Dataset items

•••••

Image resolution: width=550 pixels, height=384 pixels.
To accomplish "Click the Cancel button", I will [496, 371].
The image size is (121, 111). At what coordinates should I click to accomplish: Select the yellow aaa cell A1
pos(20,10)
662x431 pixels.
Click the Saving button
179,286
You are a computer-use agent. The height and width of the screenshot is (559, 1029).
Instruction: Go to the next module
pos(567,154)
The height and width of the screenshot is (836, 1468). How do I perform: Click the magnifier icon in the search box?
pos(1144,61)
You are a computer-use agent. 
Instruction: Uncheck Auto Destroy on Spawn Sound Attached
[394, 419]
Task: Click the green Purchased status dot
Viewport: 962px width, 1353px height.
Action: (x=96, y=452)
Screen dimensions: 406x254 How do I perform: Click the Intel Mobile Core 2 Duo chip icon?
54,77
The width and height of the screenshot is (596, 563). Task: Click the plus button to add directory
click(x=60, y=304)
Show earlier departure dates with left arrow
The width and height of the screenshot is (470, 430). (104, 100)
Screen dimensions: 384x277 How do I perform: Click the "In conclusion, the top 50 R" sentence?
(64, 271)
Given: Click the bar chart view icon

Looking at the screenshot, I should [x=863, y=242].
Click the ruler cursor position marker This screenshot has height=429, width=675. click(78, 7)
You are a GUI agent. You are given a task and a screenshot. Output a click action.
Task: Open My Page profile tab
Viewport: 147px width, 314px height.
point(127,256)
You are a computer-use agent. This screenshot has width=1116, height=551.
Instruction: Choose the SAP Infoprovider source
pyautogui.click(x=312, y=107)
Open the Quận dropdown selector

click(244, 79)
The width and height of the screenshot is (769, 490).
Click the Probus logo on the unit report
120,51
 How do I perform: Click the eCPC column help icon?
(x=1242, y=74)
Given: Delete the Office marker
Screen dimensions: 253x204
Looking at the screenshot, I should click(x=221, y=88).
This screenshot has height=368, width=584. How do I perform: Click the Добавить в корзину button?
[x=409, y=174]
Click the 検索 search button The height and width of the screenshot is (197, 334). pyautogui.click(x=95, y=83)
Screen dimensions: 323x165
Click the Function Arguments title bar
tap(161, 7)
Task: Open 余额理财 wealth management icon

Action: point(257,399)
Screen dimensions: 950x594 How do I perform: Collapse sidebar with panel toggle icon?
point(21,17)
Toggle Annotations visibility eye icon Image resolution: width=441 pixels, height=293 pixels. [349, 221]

•••••

Exactly as they stand in the records above, print the lines from the one containing "Screen dimensions: 323x165" through the final line, inclusive.

» Written solution
Screen dimensions: 323x165
Click the Function Arguments title bar
tap(161, 7)
Task: Open 余额理财 wealth management icon

Action: point(257,399)
Screen dimensions: 950x594 How do I perform: Collapse sidebar with panel toggle icon?
point(21,17)
Toggle Annotations visibility eye icon Image resolution: width=441 pixels, height=293 pixels. [349, 221]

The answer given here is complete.